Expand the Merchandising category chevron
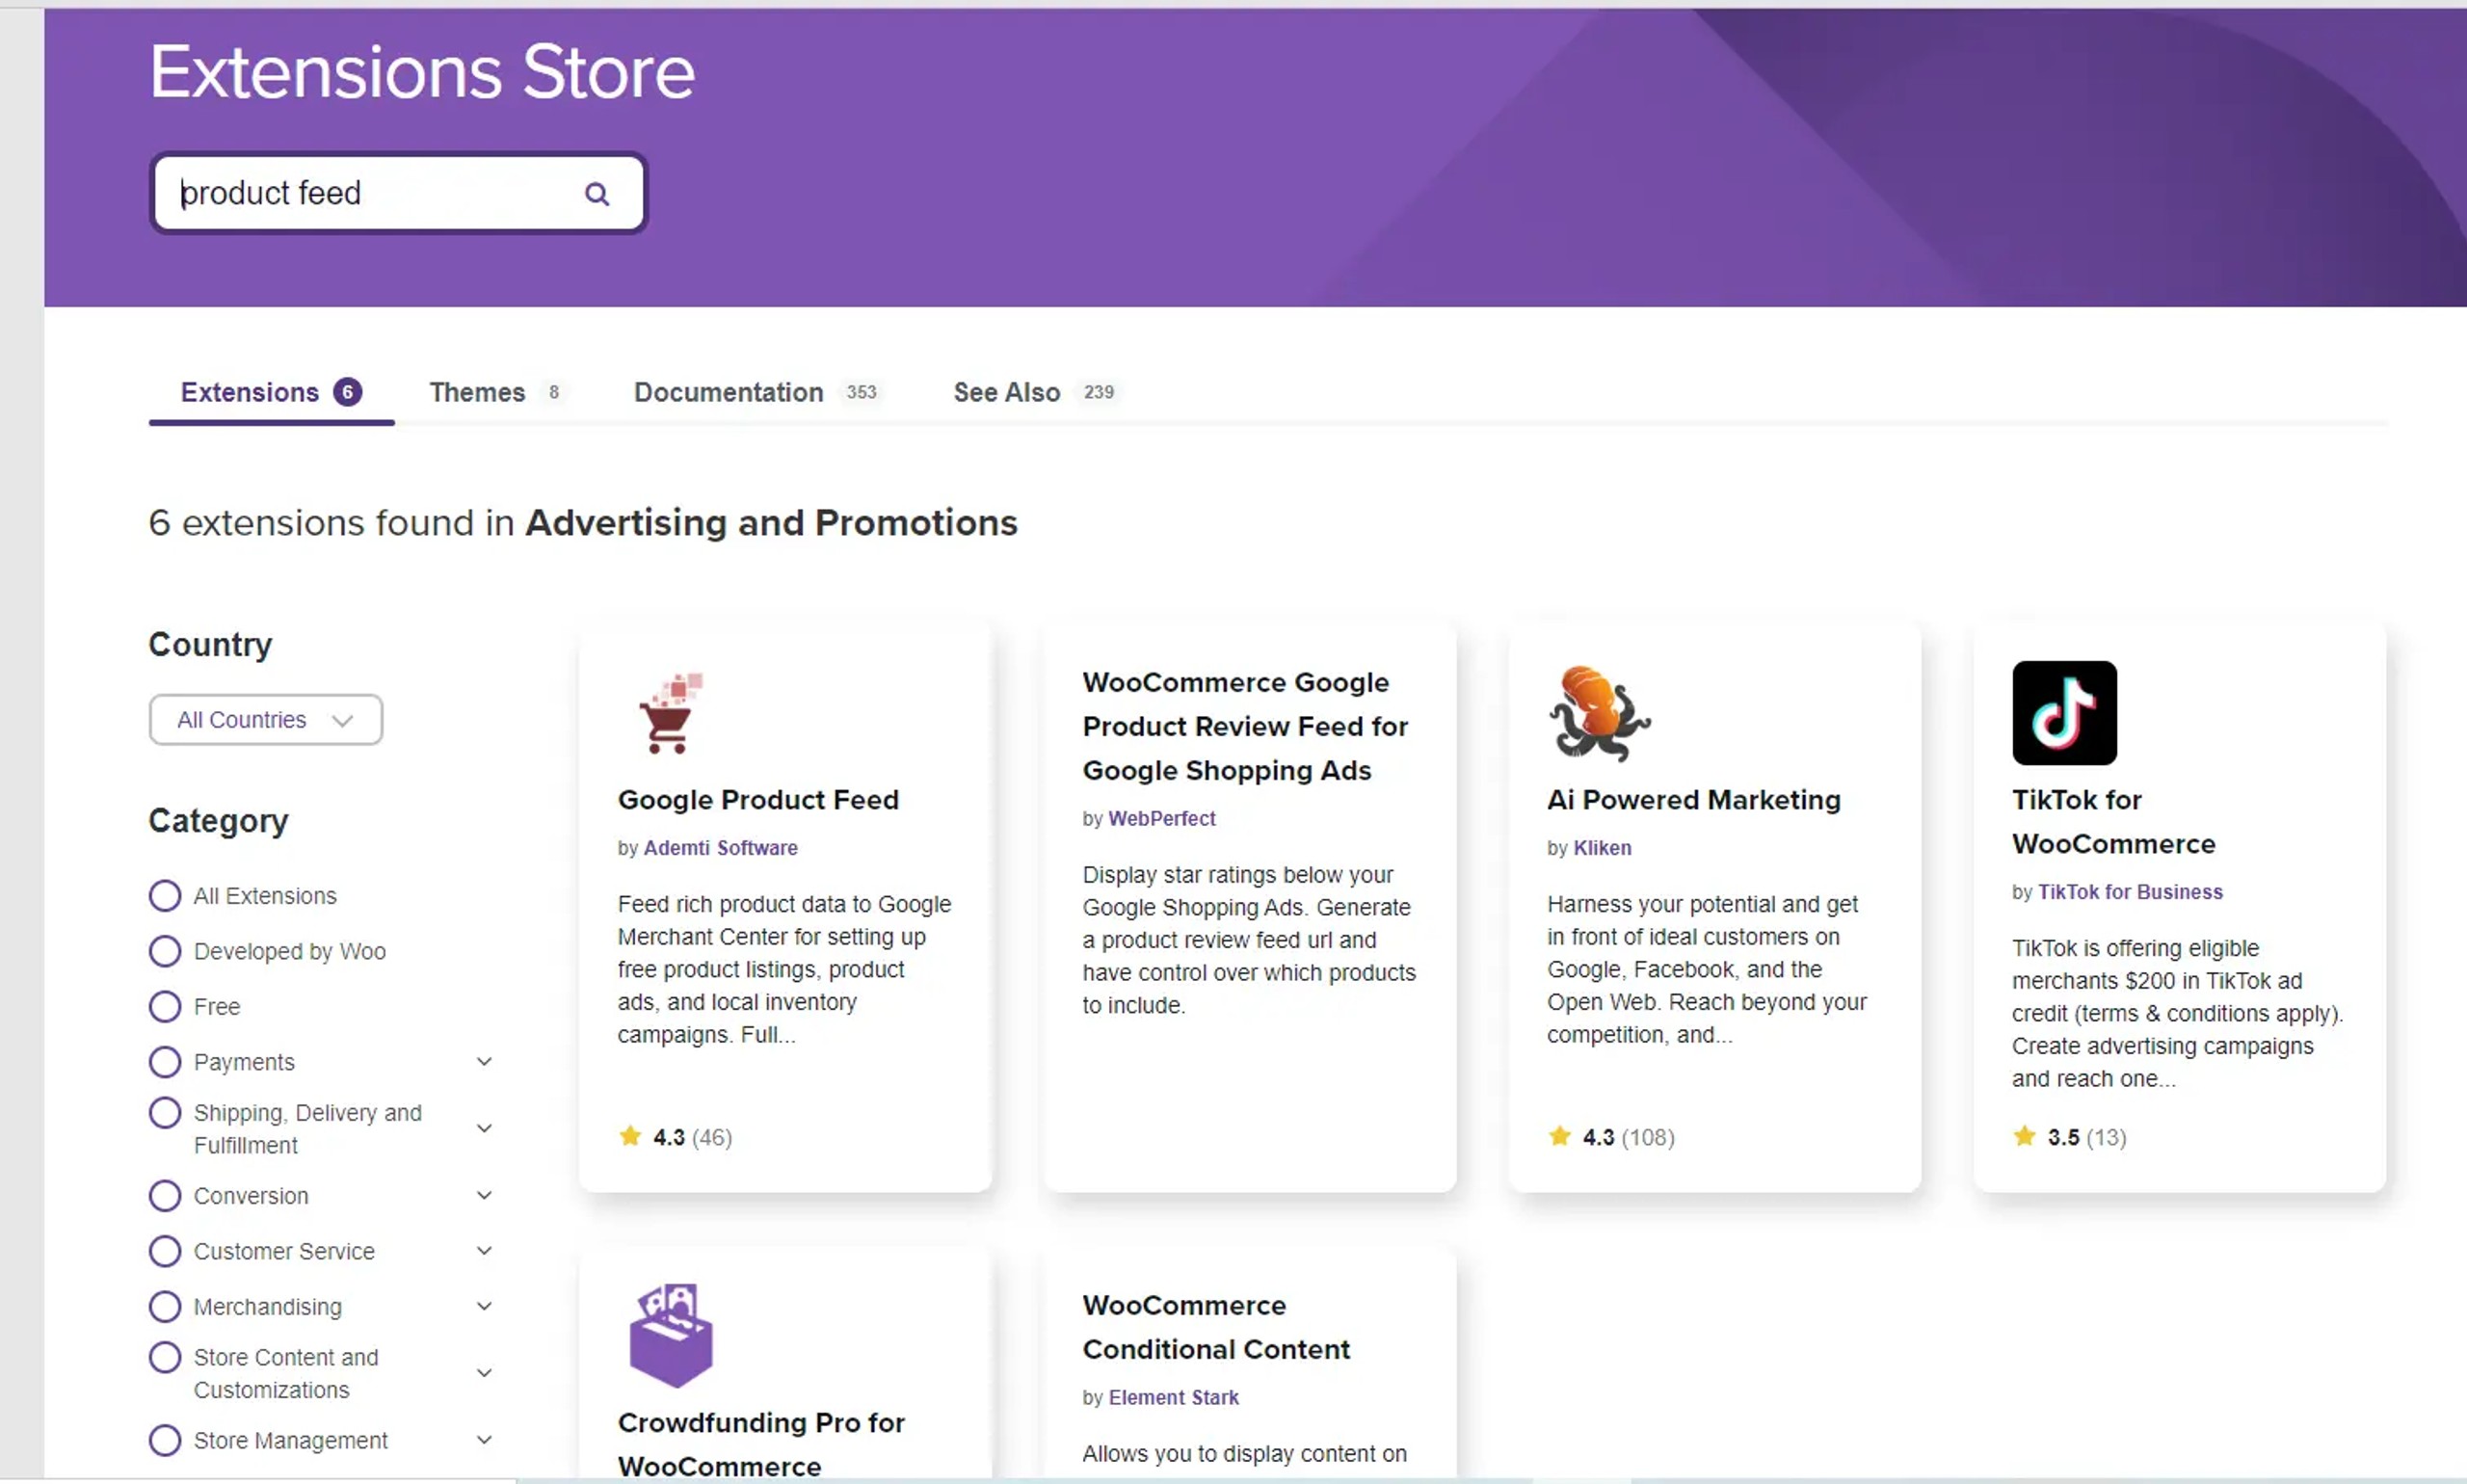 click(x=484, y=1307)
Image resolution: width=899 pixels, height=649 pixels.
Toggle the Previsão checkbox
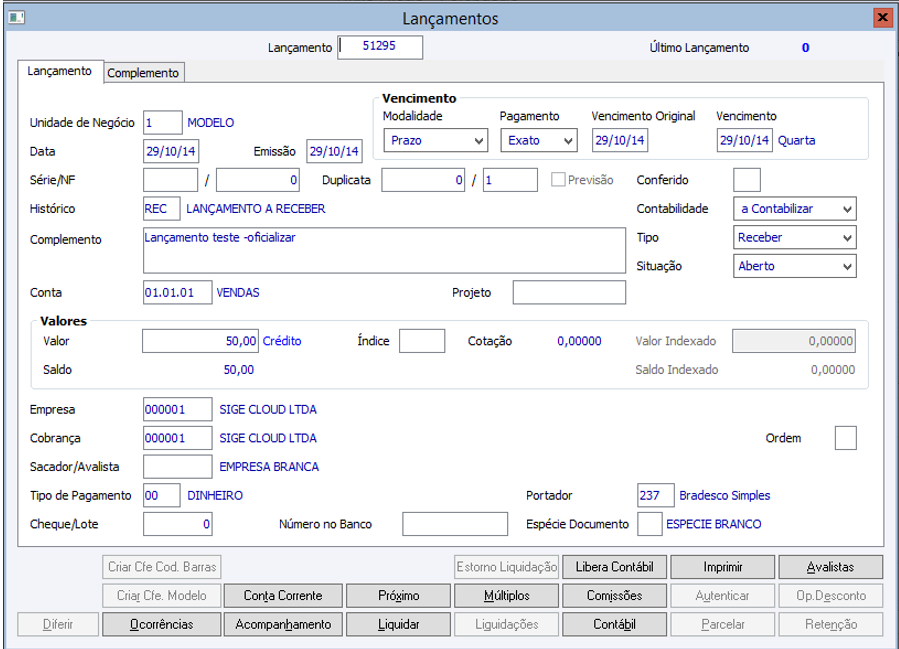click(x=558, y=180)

==

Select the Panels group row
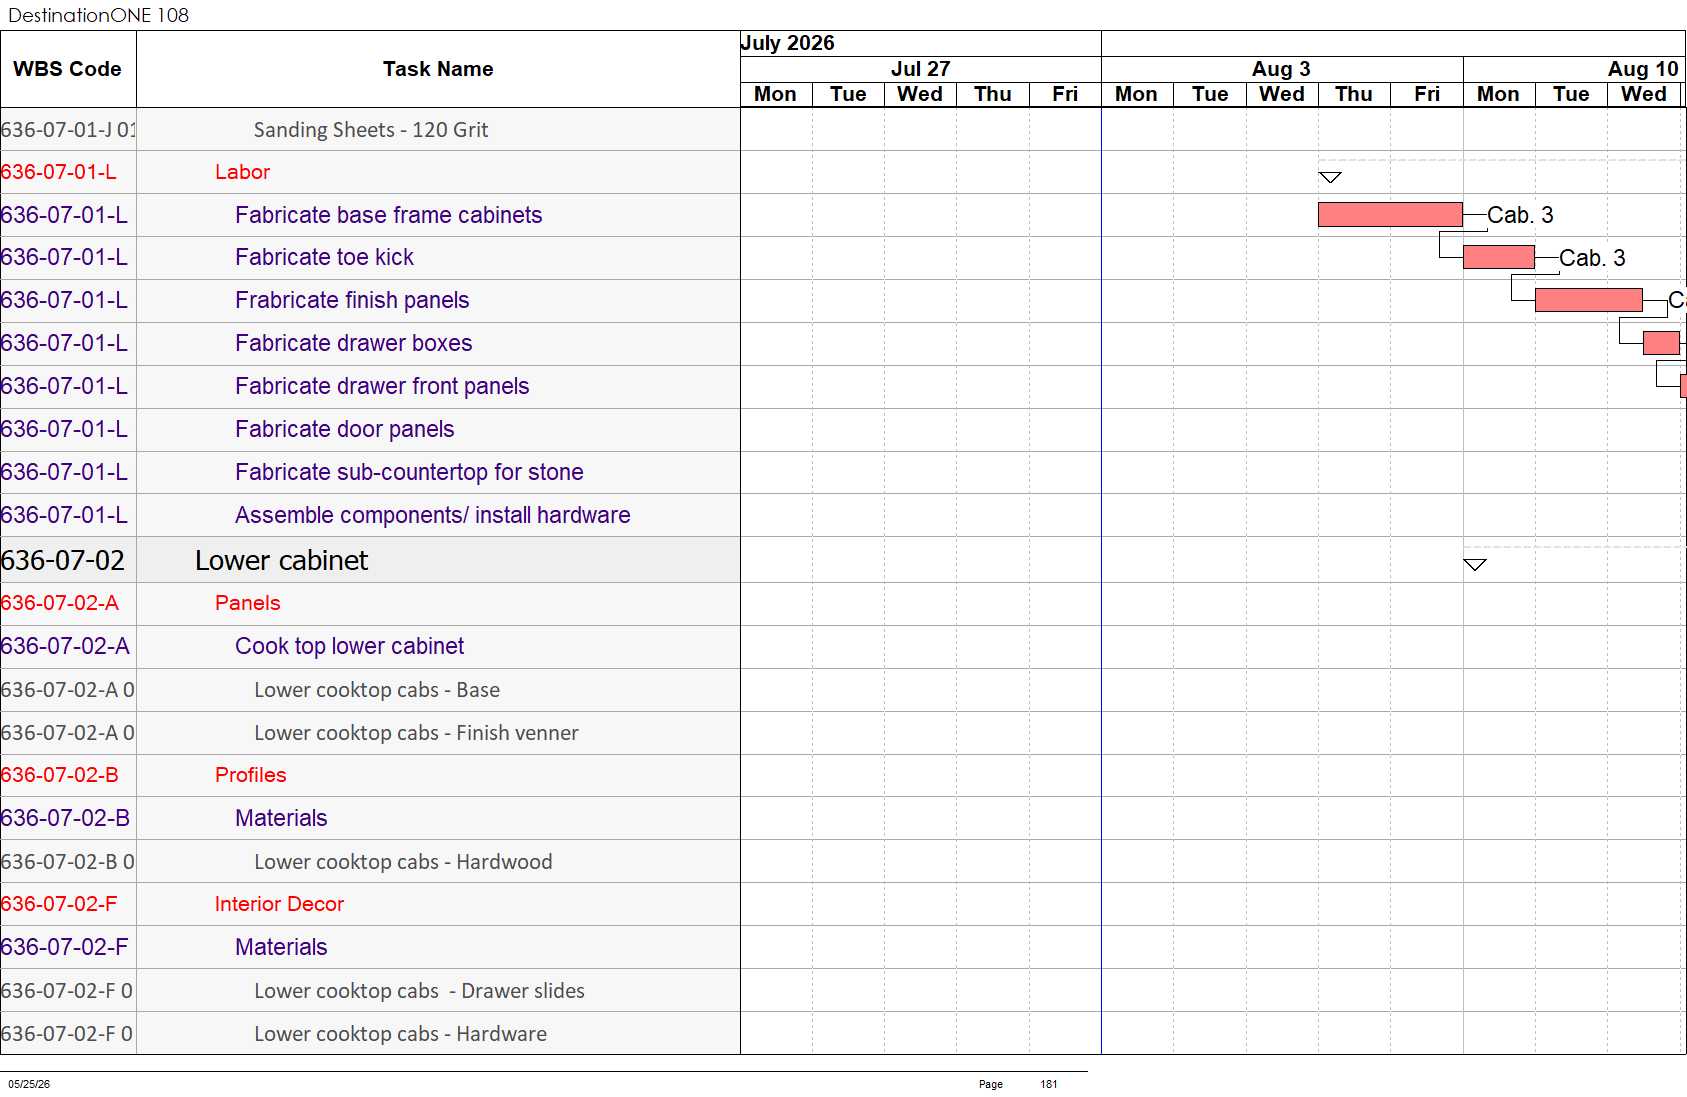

==

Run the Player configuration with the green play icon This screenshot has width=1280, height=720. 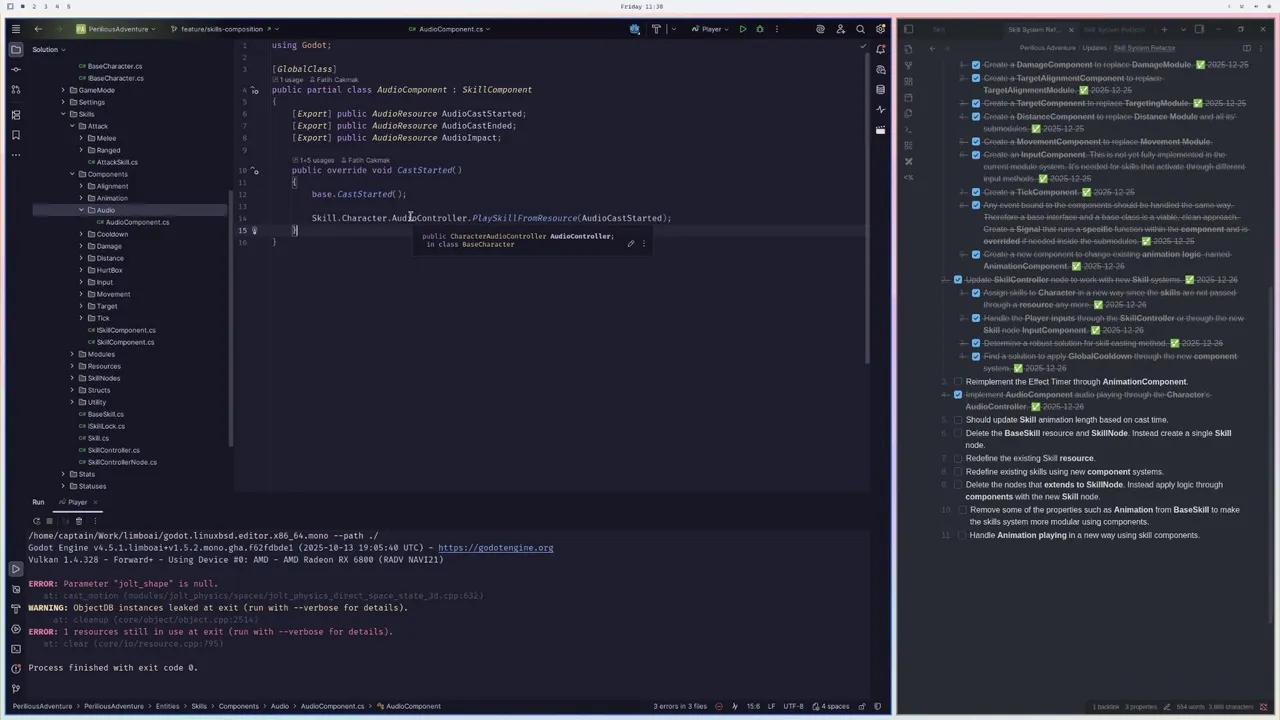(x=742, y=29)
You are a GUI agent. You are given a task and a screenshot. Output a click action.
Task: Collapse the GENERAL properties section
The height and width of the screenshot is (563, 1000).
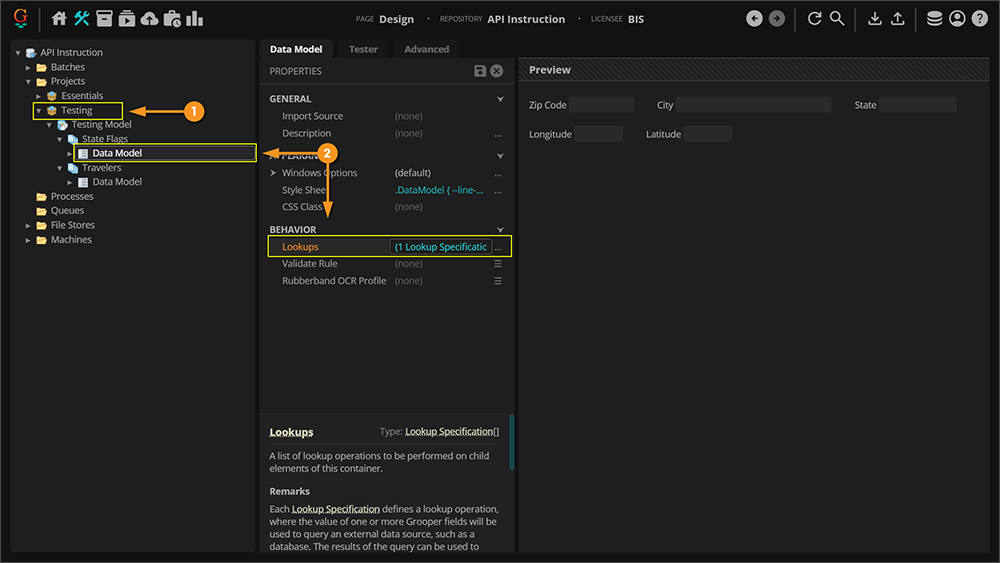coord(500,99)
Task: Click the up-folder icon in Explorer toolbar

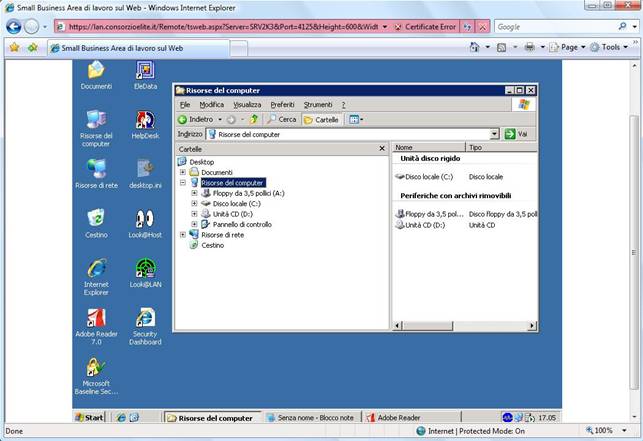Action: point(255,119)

Exercise directions –
Convert the data lines between the one containing "Image resolution: width=899" and the one containing "click(x=558, y=180)", inclusive, into a Markdown table with the columns Row and Text, one numbered row per line. Skip any blank lines, and leave the pictures out.

Answer for the task –
| Row | Text |
|---|---|
| 1 | Image resolution: width=899 pixels, height=649 pixels. |
| 2 | Toggle the Previsão checkbox |
| 3 | click(x=558, y=180) |